VisGuide Foundations

VisGuide’s hardware setup is simple, utilising a Raspberry Pi Zero with a camera and a power bank for mobility. Connectivity is achieved through a mobile phone hotspot, enabling the device to operate in diverse environments. The choice of hardware underscores the project’s commitment to accessibility and affordability.

The software, written in Python, is the core of VisGuide. It incorporates:

Generative AI: Utilising OpenAI’s vision models, VisGuide interprets visual data to provide verbal descriptions of the user’s surroundings.
ElevenLabs: The platform is used for voice synthesis, ensuring the verbal feedback is both clear, natural and that the text to speech process is as fast as possible.
ChatGPT & Github CoPilot: The development process leveraged a combination of ChatGPT and Github CoPilot for code development.
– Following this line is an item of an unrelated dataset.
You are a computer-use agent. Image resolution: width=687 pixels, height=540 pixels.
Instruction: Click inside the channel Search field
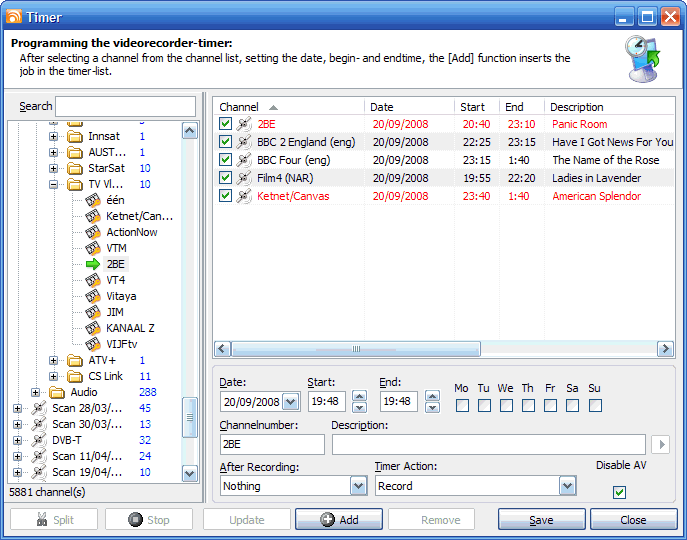125,106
I found that both worked well but mainly used ChatGPT as the user experience was simple and when it didn’t do what I needed, I just changed my prompt to be more specific.

Open Source Code

You can run it on your Mac to test it and it runs on a Raspberry Pi Zero.

It is not yet optimised for speed and runs a little slow on the Raspberry Pi but works much quicker on the Mac.

The VisGuide project is hosted on GitHub and Open Source so you can download it and get it working locally to experiment with the combination of AI and Vision:

https://github.com/hirsts/visguide

Heres an example of the “guide” narration:

00:00

narration_example
00:00

Modes & Use's

VisGuide can be run in either continuous or on demand mode. On demand mode is where the user presses a button to capture the scene and have it narrated and continuous mode is where it runs in a loop every 5 seconds.

VisGuide has two primary use’s, the first is as a visual assistant or “guide” and the second is “tourist” mode where it describes the scene with colourful language to create a mental picture for the user.

Guide Mode
This is intended to provide a brief and succinct description of the scene to help the user better navigate and avoid obstacles and risk.

Tourist Mode
This is where the user can participate in “sight seeing” and have a colourful and artistic narration of the general scene. Why shouldn’t partially sighted and or blind people be able to participate in “sight seeing”. This, combined with the users other senses, helps users to appreciate what their sighted peers can experience.

Impact & Potential

VisGuide is a working example of digital tools and services helping with a physical problem and explores how it can make a real difference. It explores offering increased independence for visually impaired users and showcases the potential of Generative AI to address and solve real-world challenges.

Whats Next?

Interactive Uses
It would be ideal to enable the user to “query” the scene. For example the user might ask “Where is the road crossing” or “Please guide me to the door”. This is where user input updates or augments the prompt to influence the narration response.
Integrated Hardware
Wearing a Raspberry Pi around your neck with a battery pack is hardly ideal but great for development. Ideally, VisGuide would work with something like Meta’s Smart Glasses which have the camera and audio output built in and would provide a unobtrusive user experience.
Local Processing
VisGuide currently requires internet access to leverage the SaaS LLM services. Mobile phones are incredibly powerful compute devices these days and so it would be ideal to have all processing performed locally and remove the dependency on connectivity and the internet however this would significantly increase the complexity.

Conclusion

VisGuide’s development journey illustrates the power of combining simple tools with cutting-edge AI to create solutions that have a real-world impact.

As the project moves forward, it’s intended to be thought provoking and demonstrate the profound capabilities of technology when applied with purpose and vision.

This project is more than just a technological achievement; it’s a pathway to greater accessibility and independence for those it aims to serve.

Part 2 is in development and we hope to share it soon.